Wherever a line in the records below contains "Deposit", copy that line.

**********

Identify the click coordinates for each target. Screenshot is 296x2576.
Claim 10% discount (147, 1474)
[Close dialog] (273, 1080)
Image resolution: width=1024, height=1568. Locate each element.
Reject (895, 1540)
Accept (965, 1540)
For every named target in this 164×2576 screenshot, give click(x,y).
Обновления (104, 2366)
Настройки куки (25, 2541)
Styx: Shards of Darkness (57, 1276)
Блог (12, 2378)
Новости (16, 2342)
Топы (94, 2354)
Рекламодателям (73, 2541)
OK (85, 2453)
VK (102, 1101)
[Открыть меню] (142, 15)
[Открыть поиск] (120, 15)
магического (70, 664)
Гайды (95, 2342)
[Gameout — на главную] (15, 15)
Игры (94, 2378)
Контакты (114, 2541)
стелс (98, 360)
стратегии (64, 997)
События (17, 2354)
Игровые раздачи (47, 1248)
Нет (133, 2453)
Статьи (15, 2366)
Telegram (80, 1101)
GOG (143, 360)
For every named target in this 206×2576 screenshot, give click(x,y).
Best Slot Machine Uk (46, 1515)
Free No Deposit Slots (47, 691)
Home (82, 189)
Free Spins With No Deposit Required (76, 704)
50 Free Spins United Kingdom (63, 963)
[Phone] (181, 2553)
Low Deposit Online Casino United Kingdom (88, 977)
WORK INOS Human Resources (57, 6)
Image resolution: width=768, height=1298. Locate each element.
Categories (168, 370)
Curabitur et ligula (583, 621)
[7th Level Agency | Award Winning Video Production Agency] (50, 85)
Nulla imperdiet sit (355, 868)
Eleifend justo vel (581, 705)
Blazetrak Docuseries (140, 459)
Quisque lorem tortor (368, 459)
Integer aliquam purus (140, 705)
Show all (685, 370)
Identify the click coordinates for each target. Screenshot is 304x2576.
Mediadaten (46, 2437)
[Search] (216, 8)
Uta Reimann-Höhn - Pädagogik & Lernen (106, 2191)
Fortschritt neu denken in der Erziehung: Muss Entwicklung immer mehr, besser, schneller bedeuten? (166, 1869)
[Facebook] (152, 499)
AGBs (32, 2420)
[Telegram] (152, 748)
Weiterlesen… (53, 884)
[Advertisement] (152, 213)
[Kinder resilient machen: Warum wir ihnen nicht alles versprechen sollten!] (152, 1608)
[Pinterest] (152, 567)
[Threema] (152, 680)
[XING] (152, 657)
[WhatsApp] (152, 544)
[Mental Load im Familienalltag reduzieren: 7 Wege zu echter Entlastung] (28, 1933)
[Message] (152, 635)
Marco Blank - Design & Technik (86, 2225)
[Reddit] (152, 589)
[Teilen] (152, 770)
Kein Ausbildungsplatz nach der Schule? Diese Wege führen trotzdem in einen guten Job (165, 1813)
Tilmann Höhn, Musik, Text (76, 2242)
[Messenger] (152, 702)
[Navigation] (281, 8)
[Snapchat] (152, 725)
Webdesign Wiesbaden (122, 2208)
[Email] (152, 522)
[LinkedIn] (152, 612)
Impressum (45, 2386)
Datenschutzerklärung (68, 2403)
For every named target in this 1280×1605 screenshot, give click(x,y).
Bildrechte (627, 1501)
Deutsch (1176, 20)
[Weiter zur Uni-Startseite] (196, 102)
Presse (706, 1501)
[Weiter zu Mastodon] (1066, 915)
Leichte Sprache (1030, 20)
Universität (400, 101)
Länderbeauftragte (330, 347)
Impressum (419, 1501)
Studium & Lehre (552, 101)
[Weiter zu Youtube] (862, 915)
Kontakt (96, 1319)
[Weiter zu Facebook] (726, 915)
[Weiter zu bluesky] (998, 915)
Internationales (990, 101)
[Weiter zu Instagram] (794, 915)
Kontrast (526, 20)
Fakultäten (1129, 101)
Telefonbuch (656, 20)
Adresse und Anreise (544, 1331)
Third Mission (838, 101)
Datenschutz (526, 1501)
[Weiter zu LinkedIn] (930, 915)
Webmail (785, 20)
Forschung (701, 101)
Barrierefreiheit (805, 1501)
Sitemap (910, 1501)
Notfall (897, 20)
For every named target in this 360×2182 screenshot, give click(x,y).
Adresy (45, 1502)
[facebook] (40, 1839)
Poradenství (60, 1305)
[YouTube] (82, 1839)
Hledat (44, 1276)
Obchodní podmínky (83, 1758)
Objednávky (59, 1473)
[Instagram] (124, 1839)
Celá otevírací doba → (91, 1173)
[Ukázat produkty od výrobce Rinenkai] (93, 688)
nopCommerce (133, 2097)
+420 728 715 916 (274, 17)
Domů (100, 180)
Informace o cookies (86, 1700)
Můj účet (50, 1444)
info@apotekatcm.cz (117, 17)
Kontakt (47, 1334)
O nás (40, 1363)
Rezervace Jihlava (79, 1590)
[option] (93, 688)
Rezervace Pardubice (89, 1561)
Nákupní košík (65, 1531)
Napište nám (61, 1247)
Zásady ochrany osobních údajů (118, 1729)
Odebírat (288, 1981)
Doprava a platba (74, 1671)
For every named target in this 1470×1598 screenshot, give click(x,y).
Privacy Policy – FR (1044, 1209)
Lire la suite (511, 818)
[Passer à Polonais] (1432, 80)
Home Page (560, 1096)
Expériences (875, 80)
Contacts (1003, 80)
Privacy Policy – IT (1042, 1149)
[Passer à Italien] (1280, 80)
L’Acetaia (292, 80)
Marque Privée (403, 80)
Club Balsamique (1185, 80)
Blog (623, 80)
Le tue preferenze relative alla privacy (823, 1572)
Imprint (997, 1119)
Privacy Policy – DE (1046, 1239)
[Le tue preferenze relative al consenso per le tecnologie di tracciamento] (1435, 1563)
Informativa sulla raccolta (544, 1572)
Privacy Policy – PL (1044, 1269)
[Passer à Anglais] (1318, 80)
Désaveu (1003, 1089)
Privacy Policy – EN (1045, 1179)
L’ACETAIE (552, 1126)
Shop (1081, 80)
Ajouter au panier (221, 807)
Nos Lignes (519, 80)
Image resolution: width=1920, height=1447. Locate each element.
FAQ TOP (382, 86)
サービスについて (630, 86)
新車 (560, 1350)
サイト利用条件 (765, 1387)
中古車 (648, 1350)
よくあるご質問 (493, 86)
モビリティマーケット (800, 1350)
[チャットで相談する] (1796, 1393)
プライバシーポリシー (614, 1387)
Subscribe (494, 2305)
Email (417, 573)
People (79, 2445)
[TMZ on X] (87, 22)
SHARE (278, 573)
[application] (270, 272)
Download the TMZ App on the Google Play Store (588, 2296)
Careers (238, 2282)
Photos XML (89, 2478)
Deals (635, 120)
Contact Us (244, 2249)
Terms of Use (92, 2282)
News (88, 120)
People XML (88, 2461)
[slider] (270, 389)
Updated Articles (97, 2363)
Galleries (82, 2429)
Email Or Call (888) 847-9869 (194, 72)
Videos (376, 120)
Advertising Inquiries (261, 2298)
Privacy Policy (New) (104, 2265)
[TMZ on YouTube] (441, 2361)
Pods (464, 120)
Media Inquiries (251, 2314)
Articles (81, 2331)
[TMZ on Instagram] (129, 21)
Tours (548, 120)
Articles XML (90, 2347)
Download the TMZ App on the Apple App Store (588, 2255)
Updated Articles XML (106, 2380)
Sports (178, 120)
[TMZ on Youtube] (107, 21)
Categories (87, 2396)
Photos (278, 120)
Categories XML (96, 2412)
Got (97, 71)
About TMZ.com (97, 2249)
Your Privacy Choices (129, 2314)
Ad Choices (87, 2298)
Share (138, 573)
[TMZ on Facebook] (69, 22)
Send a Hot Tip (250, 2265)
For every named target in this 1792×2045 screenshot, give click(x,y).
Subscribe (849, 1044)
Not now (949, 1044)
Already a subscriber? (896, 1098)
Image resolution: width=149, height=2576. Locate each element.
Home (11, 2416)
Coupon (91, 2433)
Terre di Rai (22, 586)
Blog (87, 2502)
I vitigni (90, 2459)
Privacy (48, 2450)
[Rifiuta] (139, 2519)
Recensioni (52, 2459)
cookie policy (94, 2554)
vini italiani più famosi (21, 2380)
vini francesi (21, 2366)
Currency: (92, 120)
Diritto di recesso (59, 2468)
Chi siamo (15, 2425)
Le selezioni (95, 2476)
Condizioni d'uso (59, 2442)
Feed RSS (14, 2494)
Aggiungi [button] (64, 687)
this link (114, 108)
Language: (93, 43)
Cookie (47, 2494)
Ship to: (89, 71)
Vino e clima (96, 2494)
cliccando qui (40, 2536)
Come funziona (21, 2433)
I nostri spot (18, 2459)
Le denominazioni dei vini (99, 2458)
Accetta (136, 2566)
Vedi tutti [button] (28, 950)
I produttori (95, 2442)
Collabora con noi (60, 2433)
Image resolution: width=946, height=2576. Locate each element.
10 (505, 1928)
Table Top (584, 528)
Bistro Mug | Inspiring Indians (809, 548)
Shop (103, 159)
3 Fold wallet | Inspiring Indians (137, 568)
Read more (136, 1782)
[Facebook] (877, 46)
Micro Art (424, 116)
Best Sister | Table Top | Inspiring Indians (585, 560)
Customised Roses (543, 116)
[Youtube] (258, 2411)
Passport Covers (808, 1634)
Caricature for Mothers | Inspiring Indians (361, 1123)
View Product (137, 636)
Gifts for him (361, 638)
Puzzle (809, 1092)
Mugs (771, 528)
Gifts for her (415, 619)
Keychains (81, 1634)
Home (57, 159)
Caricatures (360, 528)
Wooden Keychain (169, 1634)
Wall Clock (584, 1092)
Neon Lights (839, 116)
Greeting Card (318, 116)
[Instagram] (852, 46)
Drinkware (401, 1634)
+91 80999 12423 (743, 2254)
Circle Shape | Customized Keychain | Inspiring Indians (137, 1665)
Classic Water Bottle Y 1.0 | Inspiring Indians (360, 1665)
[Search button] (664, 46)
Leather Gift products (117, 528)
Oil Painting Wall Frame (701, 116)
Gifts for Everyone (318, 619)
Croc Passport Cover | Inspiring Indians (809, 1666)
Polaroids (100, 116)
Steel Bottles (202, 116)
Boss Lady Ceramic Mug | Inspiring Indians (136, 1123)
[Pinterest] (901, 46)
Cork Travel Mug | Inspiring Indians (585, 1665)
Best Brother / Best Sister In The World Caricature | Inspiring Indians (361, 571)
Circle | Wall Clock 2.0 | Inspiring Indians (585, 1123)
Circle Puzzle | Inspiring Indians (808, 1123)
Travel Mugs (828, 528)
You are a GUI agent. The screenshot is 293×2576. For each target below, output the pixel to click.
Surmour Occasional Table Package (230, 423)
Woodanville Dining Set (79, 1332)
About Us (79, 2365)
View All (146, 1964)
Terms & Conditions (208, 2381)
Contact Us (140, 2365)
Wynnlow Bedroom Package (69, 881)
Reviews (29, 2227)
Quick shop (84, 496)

**********

SOLUTION TO THIS PROBLEM:
Free No Deposit Slots (47, 691)
Free Spins With No Deposit Required (76, 704)
Low Deposit Online Casino United Kingdom (88, 977)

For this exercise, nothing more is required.